++++ Task material ++++

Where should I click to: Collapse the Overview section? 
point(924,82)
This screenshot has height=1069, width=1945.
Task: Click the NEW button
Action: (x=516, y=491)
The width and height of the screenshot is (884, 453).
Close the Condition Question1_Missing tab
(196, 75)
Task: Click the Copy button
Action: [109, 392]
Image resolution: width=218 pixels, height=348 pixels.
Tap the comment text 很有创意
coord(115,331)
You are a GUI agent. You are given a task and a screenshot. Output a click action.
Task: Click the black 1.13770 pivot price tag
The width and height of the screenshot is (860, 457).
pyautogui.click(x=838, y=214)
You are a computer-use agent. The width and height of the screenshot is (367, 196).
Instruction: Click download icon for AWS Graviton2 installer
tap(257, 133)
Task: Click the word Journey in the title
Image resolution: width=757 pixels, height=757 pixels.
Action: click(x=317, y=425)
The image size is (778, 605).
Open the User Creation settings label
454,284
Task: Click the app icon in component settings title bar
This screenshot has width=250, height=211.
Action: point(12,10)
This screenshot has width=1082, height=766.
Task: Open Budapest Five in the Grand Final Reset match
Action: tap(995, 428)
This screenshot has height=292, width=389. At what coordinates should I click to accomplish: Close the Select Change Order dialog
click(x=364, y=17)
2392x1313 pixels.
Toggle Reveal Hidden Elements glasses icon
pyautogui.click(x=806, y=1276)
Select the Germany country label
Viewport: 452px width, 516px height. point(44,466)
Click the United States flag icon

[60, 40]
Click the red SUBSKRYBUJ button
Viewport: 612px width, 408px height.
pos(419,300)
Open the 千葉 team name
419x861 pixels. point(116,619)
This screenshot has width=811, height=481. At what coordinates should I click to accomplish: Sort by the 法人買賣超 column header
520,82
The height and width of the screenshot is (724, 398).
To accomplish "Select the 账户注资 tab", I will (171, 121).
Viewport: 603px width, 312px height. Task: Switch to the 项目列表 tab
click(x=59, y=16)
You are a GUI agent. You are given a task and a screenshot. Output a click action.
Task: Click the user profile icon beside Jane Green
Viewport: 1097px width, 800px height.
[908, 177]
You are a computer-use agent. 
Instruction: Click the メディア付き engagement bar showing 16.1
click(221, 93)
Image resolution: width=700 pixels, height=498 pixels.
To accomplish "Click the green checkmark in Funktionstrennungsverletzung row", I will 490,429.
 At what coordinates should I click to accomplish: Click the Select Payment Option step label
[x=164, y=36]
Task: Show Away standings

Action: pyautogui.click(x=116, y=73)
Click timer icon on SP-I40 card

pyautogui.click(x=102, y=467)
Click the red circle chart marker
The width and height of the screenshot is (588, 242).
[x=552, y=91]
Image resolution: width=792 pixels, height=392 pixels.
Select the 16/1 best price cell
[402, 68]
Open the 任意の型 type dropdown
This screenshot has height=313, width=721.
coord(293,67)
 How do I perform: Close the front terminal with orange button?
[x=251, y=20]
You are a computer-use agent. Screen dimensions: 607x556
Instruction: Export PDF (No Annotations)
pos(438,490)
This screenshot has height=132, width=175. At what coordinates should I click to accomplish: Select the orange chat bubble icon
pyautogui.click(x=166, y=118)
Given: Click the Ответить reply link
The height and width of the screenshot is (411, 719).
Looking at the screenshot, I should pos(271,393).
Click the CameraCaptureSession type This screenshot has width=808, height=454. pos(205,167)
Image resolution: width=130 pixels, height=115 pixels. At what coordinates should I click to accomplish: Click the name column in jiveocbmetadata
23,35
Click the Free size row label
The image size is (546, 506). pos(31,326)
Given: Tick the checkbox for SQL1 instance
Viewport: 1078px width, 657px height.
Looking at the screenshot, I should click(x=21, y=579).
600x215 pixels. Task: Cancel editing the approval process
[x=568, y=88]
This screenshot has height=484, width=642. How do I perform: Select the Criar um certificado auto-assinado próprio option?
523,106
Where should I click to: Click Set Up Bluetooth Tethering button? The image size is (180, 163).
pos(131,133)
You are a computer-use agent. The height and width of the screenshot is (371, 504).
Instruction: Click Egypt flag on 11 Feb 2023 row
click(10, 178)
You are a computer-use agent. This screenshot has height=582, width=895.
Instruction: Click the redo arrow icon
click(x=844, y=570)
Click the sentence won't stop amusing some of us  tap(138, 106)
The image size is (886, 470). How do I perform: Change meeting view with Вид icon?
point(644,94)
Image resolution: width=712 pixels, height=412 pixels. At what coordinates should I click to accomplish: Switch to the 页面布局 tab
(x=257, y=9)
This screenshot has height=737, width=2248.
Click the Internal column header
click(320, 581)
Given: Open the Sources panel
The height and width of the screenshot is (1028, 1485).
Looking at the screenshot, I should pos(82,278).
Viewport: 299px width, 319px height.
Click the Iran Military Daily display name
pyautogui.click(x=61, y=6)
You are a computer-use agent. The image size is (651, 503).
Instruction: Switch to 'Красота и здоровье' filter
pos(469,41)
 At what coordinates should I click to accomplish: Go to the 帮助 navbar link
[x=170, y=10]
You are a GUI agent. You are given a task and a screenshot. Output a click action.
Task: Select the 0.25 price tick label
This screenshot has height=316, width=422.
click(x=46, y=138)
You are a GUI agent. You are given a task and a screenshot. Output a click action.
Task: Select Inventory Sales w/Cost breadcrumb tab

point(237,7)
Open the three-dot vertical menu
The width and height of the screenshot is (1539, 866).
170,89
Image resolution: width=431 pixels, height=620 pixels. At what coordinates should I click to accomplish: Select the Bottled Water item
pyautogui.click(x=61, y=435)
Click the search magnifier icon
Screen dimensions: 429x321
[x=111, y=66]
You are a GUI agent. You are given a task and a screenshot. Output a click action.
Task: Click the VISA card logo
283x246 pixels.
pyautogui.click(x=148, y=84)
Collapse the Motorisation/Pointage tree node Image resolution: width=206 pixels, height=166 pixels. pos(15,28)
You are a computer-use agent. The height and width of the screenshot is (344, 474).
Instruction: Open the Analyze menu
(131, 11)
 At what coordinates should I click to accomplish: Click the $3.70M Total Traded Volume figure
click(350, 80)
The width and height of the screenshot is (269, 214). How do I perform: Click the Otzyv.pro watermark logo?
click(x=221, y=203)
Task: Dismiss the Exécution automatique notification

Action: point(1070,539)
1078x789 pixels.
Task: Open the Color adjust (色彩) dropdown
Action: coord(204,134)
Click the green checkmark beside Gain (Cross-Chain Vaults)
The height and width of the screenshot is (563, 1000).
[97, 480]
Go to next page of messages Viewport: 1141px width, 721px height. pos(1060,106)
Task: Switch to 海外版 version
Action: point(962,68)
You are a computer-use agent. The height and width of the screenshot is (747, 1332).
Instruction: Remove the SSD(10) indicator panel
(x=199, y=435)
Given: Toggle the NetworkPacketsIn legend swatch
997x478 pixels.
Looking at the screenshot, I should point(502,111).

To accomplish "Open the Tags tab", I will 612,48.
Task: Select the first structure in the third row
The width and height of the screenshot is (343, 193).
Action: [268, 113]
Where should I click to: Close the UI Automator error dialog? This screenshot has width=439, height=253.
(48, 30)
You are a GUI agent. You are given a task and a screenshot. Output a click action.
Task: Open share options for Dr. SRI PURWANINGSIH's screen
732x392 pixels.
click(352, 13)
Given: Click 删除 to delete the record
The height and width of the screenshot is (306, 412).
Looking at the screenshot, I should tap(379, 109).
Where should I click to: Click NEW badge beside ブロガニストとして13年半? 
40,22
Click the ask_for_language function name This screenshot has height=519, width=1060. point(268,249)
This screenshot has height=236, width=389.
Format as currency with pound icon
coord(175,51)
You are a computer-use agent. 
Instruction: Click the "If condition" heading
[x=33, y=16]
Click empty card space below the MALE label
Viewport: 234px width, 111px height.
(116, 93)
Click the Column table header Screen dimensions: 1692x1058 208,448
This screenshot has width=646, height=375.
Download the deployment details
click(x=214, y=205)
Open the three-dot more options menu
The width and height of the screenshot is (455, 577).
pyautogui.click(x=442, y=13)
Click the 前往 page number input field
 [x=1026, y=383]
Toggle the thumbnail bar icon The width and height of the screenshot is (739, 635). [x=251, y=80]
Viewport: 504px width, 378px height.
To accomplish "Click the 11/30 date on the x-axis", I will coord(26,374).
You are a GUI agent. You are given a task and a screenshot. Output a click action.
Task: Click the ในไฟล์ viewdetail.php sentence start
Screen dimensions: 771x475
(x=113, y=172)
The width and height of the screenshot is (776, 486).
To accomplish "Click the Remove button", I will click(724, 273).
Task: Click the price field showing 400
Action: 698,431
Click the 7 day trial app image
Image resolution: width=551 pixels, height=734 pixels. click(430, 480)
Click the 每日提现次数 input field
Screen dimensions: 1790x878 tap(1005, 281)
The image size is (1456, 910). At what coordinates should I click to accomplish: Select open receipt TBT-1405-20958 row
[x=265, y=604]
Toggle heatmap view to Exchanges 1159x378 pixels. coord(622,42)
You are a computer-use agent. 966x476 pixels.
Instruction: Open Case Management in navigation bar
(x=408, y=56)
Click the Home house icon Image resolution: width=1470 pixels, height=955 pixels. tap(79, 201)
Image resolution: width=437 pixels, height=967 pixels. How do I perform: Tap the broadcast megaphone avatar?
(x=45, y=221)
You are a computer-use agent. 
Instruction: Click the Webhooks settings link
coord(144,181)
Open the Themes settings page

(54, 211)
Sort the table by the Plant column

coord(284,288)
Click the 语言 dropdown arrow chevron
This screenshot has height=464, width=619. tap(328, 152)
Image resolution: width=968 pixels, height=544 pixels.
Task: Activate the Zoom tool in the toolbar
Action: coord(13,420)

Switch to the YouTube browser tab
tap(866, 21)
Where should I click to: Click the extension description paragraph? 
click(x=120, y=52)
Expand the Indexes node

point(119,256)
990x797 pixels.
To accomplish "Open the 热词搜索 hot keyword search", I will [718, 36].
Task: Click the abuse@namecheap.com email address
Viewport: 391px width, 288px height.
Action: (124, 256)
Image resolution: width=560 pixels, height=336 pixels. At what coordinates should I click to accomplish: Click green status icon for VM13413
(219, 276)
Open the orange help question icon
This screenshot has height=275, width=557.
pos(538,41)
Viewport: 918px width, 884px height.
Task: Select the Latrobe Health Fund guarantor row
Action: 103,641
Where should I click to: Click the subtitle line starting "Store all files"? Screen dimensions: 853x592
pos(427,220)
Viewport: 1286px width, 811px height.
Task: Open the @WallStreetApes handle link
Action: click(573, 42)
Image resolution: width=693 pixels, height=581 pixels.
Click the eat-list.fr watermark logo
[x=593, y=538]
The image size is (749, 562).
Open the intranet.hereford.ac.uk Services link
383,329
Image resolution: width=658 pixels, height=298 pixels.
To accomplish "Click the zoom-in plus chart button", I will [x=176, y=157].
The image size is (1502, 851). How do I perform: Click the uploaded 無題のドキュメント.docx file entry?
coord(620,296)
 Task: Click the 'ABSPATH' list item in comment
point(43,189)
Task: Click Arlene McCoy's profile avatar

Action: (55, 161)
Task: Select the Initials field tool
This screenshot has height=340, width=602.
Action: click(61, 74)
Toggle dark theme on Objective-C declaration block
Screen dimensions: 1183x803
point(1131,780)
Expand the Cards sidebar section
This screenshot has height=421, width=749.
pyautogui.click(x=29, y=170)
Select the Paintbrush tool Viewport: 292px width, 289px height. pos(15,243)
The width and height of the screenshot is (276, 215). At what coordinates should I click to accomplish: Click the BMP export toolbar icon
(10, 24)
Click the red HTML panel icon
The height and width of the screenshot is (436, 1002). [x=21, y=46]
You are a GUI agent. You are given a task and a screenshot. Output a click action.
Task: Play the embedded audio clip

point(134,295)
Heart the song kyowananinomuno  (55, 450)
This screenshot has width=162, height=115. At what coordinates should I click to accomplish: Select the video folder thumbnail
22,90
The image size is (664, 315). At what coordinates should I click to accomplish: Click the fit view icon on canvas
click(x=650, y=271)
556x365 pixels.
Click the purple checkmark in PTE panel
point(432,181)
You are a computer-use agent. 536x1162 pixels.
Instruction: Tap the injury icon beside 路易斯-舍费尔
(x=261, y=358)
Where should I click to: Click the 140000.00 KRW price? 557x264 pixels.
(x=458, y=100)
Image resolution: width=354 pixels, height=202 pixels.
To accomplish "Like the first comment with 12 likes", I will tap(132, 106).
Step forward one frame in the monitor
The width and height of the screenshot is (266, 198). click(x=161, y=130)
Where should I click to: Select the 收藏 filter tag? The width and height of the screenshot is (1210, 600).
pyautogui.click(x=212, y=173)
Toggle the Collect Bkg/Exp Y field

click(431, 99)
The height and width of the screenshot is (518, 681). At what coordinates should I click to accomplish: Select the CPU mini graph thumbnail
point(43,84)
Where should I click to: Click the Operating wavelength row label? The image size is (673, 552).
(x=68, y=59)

++++

--- Task statement ---
Starting with the first row, list every line as a numbered list, skipping blank lines, and stop after the line containing "click(x=364, y=17)".

--- Written response ---
1. Where should I click to: Collapse the Overview section? 
2. point(924,82)
3. This screenshot has height=1069, width=1945.
4. Task: Click the NEW button
5. Action: (x=516, y=491)
6. The width and height of the screenshot is (884, 453).
7. Close the Condition Question1_Missing tab
8. (196, 75)
9. Task: Click the Copy button
10. Action: [109, 392]
11. Image resolution: width=218 pixels, height=348 pixels.
12. Tap the comment text 很有创意
13. coord(115,331)
14. You are a GUI agent. You are given a task and a screenshot. Output a click action.
15. Task: Click the black 1.13770 pivot price tag
16. The width and height of the screenshot is (860, 457).
17. pyautogui.click(x=838, y=214)
18. You are a computer-use agent. The width and height of the screenshot is (367, 196).
19. Instruction: Click download icon for AWS Graviton2 installer
20. tap(257, 133)
21. Task: Click the word Journey in the title
22. Image resolution: width=757 pixels, height=757 pixels.
23. Action: click(x=317, y=425)
24. The image size is (778, 605).
25. Open the User Creation settings label
26. 454,284
27. Task: Click the app icon in component settings title bar
28. This screenshot has width=250, height=211.
29. Action: point(12,10)
30. This screenshot has width=1082, height=766.
31. Task: Open Budapest Five in the Grand Final Reset match
32. Action: tap(995, 428)
33. This screenshot has height=292, width=389. At what coordinates should I click to accomplish: Close the Select Change Order dialog
34. click(x=364, y=17)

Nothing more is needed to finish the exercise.